Currently, there are several ways to detect osteoporosis and other musculoskeletal diseases. First, conventional radiography can be used to measure BMD alone, or in conjunction with either CT or MRI scanning, to detect small fractures and reduced bone mass. However, these tests are insensitive and can only detect bone loss once it has progressed to an advanced stages, or fractures once they have occurred. Therefore, these tests are helpful only to determining a diagnosis. Second, Dual Energy X-ray Absorptiometry (a.k.a. DXA, or DEXA) is the most common test to determine BMD. This test is more sensitive than conventional radiography and reports a BMD as a T-score, which is compared to the T-score of a young health adult, and can be used for early detection as well as diagnosis. However, this test has been questioned as it compares results with peak bone mass of young adults (T-score) rather than that of a same aged control (Z-score). Third, Quantitative Computed Tomography (QCT) gives a separate reading for both trabecular and cortical bone, and reports BMD in mg/cm3 rather than a relative Z-score. Therefore, it improves on some of the problems with DXA. However, this method requires a high dose of radiation, compared to methods such as DXA, and results can be operator-dependent. Four, Quantitative Ultrasound uses the heel bone as a common skeletal site as it has a high percentage of trabecular bone. This is inexpensive, quick, easy to use, and does not require radiation. However, it is tarsal- specific and far more sensitive imaging machinery are required for this to be effective.
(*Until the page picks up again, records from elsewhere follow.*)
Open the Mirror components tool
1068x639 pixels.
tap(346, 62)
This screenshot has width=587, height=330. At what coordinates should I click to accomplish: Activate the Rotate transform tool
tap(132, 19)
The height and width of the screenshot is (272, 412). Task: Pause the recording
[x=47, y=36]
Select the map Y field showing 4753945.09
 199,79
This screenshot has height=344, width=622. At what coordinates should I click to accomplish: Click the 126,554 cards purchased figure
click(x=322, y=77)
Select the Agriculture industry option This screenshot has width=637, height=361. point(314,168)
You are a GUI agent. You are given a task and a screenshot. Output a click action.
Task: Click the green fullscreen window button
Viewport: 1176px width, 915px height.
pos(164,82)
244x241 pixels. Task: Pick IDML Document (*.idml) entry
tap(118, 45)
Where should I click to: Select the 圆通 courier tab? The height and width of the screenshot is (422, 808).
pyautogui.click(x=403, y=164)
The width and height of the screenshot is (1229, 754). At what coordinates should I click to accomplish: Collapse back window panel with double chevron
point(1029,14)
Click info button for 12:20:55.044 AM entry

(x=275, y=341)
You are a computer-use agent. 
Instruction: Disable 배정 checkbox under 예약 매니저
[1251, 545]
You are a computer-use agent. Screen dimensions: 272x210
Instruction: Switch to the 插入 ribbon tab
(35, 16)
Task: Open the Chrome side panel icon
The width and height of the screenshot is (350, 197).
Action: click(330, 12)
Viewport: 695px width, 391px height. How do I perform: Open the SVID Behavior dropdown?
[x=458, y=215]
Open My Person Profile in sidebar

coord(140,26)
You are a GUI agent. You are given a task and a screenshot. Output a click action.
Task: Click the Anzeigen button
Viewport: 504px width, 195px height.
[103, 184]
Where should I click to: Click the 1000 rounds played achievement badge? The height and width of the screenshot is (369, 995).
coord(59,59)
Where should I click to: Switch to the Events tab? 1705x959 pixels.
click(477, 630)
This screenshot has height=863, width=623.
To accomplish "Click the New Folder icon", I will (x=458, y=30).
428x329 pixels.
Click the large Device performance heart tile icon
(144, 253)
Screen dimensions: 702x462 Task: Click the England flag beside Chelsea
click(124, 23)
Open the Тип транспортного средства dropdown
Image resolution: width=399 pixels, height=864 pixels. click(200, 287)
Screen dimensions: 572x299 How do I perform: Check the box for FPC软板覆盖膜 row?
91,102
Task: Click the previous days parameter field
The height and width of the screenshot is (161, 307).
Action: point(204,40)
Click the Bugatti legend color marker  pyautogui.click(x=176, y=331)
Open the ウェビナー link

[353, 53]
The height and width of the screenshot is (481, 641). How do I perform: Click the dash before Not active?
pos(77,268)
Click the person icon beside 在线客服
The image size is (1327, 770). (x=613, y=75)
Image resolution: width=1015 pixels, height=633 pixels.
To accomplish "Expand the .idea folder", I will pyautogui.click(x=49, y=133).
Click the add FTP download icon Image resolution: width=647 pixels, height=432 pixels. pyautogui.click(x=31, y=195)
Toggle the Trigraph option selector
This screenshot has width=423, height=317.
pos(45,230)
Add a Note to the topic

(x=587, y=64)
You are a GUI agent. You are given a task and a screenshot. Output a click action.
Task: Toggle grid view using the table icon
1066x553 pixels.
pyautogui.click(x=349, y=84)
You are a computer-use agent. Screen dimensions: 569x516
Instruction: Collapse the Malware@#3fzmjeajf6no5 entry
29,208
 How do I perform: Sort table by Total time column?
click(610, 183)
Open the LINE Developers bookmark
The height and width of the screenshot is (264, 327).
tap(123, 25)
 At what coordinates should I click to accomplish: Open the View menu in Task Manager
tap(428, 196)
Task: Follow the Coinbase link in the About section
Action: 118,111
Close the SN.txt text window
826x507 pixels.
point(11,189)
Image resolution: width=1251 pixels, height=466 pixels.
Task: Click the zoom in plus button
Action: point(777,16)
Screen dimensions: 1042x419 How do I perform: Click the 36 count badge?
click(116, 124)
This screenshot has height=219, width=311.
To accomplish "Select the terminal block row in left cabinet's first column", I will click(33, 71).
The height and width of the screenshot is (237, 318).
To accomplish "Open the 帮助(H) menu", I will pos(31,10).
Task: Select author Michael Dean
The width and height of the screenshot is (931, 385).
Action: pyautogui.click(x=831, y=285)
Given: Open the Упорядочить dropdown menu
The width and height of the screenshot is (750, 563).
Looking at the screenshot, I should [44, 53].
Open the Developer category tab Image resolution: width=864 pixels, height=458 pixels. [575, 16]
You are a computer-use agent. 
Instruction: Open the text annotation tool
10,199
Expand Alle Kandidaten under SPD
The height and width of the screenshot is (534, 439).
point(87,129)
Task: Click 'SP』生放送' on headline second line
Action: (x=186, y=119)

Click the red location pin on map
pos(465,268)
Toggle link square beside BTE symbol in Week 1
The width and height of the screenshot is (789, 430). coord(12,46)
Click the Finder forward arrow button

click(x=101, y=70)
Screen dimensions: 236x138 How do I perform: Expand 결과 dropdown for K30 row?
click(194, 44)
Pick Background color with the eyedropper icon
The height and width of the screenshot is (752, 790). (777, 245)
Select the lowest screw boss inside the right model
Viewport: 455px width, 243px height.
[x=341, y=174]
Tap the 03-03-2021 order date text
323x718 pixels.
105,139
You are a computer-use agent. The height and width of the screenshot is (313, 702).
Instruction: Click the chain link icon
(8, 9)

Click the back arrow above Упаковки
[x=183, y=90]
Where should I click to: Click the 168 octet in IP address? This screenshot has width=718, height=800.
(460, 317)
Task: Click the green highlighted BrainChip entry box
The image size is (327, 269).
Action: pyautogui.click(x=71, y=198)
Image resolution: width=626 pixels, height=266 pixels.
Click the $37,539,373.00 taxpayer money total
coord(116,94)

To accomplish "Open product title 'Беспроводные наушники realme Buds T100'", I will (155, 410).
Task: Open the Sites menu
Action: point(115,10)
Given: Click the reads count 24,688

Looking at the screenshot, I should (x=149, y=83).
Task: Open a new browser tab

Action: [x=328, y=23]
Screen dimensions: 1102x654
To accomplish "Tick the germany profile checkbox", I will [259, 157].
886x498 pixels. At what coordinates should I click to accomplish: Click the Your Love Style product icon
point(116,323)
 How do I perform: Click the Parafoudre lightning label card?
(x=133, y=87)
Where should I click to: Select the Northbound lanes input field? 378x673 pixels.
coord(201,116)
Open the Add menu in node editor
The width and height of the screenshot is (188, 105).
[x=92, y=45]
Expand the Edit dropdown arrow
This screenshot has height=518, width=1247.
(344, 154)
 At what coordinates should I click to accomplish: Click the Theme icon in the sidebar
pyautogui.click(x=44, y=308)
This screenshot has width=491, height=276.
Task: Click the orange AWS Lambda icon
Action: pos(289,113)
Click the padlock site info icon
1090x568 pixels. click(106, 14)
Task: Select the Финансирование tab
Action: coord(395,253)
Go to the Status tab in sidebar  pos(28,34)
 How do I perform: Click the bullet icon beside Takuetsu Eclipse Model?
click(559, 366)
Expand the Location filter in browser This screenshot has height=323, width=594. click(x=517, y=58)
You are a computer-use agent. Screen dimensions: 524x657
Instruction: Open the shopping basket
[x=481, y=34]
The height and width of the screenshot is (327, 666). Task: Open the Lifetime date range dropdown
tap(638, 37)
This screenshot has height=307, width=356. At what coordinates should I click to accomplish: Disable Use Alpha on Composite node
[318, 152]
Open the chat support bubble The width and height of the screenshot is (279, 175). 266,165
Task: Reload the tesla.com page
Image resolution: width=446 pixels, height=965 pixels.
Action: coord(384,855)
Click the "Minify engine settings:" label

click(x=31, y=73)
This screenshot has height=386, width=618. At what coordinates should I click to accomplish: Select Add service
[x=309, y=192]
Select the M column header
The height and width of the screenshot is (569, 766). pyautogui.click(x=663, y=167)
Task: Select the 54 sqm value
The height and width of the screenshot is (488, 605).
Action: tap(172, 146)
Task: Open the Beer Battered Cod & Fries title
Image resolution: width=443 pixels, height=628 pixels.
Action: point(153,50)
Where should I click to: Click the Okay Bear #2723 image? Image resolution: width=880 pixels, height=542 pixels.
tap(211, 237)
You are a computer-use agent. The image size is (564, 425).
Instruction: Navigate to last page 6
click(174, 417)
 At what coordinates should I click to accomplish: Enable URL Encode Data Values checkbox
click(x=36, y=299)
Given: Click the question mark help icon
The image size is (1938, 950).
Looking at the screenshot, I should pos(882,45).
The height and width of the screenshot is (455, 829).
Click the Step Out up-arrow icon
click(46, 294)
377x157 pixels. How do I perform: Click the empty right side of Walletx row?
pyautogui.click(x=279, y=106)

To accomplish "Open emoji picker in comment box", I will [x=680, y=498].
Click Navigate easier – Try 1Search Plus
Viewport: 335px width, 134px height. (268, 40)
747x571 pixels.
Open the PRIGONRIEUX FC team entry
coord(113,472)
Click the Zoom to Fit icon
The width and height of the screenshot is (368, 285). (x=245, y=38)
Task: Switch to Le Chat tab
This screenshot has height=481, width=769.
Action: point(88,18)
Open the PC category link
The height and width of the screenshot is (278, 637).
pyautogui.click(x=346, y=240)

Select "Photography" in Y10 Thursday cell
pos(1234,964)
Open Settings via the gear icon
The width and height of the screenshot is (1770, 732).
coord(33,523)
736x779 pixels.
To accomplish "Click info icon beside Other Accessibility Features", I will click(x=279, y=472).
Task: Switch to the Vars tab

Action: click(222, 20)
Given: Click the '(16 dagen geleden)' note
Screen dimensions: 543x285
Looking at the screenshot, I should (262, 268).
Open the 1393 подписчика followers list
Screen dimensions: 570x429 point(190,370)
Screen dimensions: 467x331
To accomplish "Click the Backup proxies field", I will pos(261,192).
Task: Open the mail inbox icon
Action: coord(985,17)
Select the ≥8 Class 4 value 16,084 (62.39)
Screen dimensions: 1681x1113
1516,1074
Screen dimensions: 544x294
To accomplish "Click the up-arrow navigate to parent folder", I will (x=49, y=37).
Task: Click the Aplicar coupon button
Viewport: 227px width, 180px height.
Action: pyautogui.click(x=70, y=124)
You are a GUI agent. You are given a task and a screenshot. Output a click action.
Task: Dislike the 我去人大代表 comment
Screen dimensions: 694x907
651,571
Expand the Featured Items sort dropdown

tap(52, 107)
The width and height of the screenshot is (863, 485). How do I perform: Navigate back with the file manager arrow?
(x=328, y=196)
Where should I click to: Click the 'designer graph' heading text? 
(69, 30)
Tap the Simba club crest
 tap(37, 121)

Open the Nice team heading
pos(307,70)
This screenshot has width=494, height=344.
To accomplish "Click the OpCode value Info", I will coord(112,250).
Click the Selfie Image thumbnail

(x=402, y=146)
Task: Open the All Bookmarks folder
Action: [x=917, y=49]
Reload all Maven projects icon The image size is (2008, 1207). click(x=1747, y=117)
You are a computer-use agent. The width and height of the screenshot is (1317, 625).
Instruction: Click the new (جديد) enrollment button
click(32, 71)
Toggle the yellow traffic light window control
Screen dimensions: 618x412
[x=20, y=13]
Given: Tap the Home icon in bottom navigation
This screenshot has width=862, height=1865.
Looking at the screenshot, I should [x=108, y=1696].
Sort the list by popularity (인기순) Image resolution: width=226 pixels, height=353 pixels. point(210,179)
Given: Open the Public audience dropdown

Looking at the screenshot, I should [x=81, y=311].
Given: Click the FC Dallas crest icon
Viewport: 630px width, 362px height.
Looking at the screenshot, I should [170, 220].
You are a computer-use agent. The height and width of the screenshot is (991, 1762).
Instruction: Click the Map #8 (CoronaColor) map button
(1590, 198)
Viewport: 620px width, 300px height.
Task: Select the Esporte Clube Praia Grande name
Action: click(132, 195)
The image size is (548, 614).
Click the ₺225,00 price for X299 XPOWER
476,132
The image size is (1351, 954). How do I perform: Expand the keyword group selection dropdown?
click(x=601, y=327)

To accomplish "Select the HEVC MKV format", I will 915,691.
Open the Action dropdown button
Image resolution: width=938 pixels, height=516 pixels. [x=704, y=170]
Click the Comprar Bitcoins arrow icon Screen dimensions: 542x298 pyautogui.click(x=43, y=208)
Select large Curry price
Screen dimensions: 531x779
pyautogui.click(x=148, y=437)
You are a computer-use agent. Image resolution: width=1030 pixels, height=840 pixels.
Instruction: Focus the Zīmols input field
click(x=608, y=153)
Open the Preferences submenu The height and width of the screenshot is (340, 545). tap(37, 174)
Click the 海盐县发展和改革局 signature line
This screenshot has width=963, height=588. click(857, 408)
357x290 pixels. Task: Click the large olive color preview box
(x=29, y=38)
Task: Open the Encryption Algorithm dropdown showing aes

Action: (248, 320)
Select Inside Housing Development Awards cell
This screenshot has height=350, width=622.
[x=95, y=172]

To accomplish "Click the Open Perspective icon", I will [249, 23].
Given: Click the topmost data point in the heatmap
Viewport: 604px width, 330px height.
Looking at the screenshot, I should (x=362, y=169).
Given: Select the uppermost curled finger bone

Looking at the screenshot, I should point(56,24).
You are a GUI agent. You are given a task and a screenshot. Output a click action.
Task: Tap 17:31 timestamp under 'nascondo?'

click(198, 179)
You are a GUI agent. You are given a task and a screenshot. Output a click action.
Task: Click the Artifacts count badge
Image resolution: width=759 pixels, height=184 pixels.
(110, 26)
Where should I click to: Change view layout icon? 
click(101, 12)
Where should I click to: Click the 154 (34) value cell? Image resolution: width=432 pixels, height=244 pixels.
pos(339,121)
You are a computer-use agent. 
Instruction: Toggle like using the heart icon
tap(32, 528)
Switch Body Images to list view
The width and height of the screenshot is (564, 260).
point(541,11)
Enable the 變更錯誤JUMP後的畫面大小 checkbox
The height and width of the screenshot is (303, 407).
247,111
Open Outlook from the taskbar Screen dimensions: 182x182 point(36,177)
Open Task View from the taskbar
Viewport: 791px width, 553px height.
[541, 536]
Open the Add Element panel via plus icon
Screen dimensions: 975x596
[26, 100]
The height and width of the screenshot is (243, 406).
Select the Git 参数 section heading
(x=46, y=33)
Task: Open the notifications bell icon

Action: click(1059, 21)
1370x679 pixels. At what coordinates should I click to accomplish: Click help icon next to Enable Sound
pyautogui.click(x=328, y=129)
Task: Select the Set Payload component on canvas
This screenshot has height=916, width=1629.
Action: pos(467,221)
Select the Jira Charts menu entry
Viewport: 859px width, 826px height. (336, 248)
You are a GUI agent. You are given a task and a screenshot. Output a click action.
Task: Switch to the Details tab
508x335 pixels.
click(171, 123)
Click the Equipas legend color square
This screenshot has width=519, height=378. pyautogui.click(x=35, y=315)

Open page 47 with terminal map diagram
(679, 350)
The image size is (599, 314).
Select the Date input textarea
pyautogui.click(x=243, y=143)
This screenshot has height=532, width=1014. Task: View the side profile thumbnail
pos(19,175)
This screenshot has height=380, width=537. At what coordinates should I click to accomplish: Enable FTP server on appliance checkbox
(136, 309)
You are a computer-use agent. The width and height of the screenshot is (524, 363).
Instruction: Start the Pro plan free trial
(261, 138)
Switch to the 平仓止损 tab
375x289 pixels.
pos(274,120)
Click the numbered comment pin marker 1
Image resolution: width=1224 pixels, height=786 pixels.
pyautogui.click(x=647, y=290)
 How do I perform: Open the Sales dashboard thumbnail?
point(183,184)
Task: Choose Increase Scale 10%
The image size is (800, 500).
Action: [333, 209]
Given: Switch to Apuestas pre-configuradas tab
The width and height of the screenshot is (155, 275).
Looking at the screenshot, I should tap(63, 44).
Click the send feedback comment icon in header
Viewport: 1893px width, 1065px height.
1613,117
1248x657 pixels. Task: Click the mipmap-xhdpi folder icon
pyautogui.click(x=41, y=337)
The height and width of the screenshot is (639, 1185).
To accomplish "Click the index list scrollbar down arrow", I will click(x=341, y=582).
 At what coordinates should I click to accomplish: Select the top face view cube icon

There remains a need for a more sensitive and specific method to accurately detect changes in BMD, as well as to detect early stage osteoporosis, before significant bone degradation can occur.
Applications: •Measure osteoclast activity and BMD under varying biological conditions. •Diagnose osteoporosis and other bone loss diseases, such as osteoarthritis, and rheumatoid arthritis. • Monitor for the action of hormones and cytokines that have been shown to inhibit osteoclasts.
Advantages: •Designed for PET technology but compatible with other standard measures of bone density and structure. •Can be used in conjunction with standard measures of bone •Early indicator of osteoporosis for earlier preventive care.